How to complete this task:
Set down exactly the lines from the one containing "[YouTube] (518, 50)" through the end of the records below, both included, and nothing else.

━━━

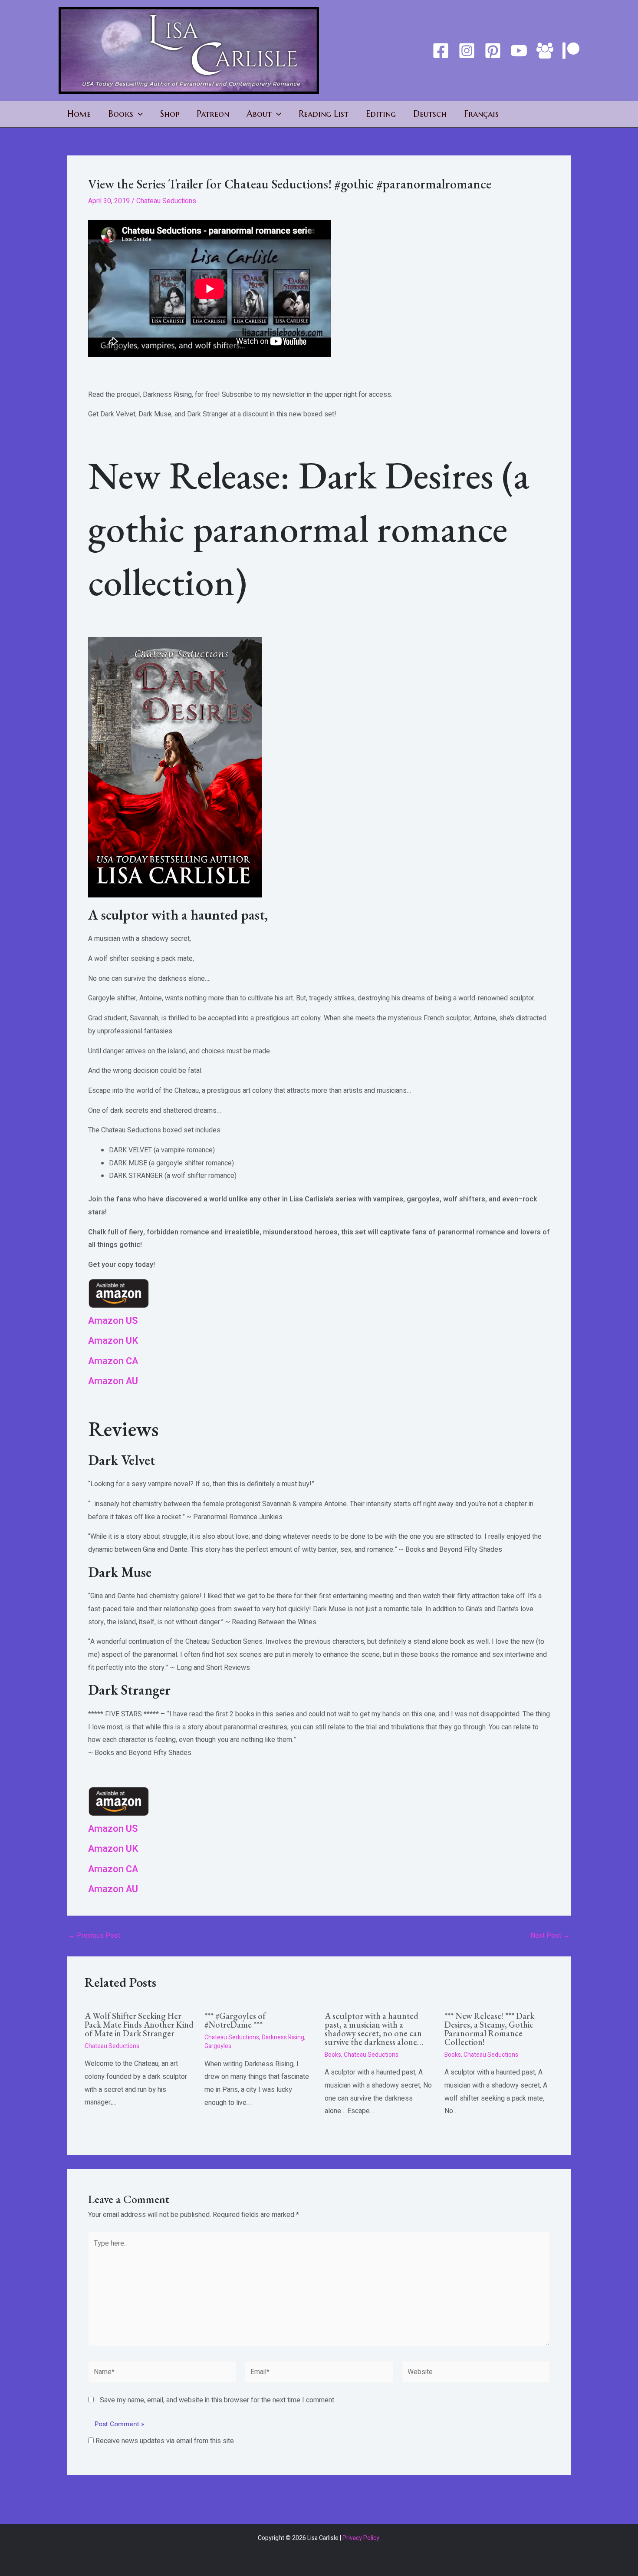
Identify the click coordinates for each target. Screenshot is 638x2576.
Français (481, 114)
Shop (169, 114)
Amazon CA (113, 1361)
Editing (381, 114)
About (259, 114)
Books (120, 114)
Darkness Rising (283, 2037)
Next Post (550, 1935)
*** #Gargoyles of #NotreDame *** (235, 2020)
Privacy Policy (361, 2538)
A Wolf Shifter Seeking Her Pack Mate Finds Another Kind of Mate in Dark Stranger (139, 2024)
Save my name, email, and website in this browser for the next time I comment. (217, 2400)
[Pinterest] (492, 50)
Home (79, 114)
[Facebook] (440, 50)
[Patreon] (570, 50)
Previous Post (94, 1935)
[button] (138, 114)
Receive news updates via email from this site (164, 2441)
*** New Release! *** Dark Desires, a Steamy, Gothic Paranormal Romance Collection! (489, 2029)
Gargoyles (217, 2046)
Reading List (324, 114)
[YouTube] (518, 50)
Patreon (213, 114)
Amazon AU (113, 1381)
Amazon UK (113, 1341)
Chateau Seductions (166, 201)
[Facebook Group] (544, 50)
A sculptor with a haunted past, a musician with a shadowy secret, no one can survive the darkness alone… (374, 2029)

━━━

Your response:
[YouTube] (518, 50)
Patreon (213, 114)
Amazon AU (113, 1381)
Amazon UK (113, 1341)
Chateau Seductions (166, 201)
[Facebook Group] (544, 50)
A sculptor with a haunted past, a musician with a shadowy secret, no one can survive the darkness alone… (374, 2029)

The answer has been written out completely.